Before their new comic series began, the Skullkickers kicked their way across two short stories in Image’s Eisner Award-winning Popgun anthology series. Discover these two tales and an exclusive sneak peek at the first issue of Skullkickers.

Skullkickers, like just about all the fantasy comics I’ve talked about, is set in your standard fantasy world, but with a twist. The twist this time being that the protagonists happen to be the worst sort of amoral, mercenary adventurers you could expect from this kind of setting. They’ll kill just about anything if there’s money in it, but not a moment before.

I know that sounds pretty dark, but the comic is actually pretty funny. Actually, I think it might have been the first D&D-esque comic that I read. I certainly remember sending a copy to somebody as part of the ImpishIdea Secret Santa one year.

Anyway, if the Dungeons & Dragons comic from a few weeks ago was basically a comic adaptation of an actual D&D game, this would be the comic adaptation of a D&D cartoon, and not just because the art style has a very cartoony bent to it.

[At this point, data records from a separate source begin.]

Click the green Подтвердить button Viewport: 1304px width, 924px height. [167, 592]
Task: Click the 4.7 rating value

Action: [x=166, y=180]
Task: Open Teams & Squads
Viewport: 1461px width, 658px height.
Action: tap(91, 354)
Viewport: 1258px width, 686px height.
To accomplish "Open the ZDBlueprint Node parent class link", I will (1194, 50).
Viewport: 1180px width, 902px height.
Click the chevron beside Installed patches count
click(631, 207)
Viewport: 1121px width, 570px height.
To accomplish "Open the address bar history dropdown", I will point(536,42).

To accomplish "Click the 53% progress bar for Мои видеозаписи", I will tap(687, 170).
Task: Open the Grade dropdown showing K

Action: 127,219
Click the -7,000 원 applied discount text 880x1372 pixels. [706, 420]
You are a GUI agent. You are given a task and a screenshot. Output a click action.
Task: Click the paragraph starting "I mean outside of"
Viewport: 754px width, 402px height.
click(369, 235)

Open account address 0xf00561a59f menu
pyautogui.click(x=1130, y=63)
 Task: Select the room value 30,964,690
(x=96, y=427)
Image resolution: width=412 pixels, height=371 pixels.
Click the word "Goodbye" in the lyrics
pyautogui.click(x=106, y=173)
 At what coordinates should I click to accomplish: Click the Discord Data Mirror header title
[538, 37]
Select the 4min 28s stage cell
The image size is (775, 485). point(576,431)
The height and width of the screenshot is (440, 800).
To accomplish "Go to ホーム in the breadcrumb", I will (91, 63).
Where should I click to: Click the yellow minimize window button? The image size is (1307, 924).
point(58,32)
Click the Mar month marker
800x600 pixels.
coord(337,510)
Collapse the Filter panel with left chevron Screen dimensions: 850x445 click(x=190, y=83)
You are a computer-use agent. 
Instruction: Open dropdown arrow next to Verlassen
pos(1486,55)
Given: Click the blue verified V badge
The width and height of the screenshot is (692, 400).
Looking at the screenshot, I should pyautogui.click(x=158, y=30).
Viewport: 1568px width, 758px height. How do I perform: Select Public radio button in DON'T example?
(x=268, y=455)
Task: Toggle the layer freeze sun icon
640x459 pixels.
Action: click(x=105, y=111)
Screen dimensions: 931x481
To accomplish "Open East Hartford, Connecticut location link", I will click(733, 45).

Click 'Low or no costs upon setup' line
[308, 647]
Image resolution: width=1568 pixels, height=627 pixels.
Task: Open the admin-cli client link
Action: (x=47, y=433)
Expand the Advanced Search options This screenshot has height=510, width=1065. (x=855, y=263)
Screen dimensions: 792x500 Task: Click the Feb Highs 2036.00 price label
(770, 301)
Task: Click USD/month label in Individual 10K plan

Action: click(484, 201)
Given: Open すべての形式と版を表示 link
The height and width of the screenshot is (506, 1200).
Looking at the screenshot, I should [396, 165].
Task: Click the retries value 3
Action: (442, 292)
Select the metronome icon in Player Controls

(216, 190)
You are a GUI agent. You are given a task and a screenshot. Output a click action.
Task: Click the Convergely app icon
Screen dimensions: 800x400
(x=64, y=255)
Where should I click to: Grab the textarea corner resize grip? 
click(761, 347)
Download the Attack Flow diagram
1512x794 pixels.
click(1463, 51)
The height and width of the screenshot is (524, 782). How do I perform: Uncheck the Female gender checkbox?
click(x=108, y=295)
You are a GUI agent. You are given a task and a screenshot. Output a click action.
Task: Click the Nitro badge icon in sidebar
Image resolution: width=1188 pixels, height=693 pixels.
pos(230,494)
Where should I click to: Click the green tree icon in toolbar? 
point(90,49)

If that cartoon also happened to be something more at an adult audience than children.

So, what’s the D&D connection, apart from the generic fantasy setting and the protagonists being adventurers? Well, in 2014, two years into this comic’s run, the writer, Jim Zub, got tapped to write the latest licensed D&D comic published by IDW. This one focuses on the escapades of a group of adventurers, including Minsc, a fan-favorite from the old Baldur’s Gate games. I haven’t been following that series beyond the first five issues, but it ties in closely with the products coming out of Wizards of the Coast, with the characters visiting Ravenloft (Curse of Strahd) and currently dealing with some out of control giants (Storm King’s Thunder).

And if you’re still not certain if Skullkickers is for you, I have some good news – Zub and Edwin Huang, the artist, decided to start releasing the comic online, for free, a few pages at a time, finally finishing in March of last year. So, if you were so inclined, you could read the entire run of Skullkickers for free, starting here.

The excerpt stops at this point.